Conjunctivitis caused by Neisseria meningitidis, which may progress to meningococcal septicemia, requires systemic treatment. Penicillin is given as an intravenous or intramuscular injection, with chloramphenicol provided as an alternative for penicillin-allergic patients. Individuals with a history of exposure are given prophylactic treatment, such as rifampin taken orally twice daily for two days. The recommended dose is 600 mg/day for adults and 10 mg/(kg·d) for children.
For acute bacterial conjunctivitis caused by Haemophilus influenzae, or when associated with pharyngitis or acute suppurative otitis media, local treatment is accompanied by systemic administration of cephalosporin antibiotics or rifampin.
In refractory cases of chronic conjunctivitis and in patients with rosacea, doxycycline (100 mg) is administered orally once or twice daily until symptoms resolve.
Prevention
Maintaining strict personal and communal hygiene is essential. Frequent handwashing and face washing are encouraged, avoiding the use of hands or clothing to rub the eyes.
During the acute phase, patients need to be isolated to prevent transmission and curb outbreaks.
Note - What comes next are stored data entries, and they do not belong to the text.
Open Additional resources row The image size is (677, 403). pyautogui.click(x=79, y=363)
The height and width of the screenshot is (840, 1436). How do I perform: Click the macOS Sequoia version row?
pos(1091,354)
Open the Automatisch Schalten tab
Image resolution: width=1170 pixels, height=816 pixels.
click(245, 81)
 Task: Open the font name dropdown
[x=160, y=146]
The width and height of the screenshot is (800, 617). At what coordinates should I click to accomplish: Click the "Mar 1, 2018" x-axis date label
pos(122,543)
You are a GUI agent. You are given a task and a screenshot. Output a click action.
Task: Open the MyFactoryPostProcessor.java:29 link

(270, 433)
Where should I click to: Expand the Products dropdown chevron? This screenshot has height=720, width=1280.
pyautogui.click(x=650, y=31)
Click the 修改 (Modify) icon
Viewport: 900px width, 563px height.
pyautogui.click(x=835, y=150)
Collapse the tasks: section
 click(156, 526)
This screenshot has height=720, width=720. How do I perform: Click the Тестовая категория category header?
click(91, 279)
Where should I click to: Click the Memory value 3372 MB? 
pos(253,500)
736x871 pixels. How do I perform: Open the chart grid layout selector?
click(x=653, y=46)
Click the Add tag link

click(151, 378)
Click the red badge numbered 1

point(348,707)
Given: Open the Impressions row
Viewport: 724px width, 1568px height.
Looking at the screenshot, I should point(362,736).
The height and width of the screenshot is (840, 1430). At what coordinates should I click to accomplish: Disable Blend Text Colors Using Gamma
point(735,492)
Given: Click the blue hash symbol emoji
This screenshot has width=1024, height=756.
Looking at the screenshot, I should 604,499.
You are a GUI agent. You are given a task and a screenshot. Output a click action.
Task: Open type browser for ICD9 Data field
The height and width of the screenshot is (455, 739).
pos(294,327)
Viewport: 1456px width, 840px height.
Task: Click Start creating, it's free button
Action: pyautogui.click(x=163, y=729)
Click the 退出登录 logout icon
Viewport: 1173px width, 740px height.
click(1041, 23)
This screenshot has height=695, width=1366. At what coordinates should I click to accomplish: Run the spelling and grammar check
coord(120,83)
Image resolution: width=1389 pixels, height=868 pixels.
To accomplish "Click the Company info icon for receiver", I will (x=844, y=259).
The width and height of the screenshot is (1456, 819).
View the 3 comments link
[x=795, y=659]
When one eye is affected, measures are taken to protect the unaffected eye from infection.
Thorough disinfection of the patient’s personal items, such as towels and handkerchiefs, and medical instruments that come into contact with the patient is necessary.
Healthcare professionals must wash and disinfect their hands after coming into contact with patients to prevent cross-infection. Protective eyewear may be required when appropriate.
Routine prophylactic measures for neonates immediately after birth consist of administering 1% silver nitrate eye drops or applying 0.5% tetracycline eye ointment once to prevent gonococcal or chlamydial conjunctivitis.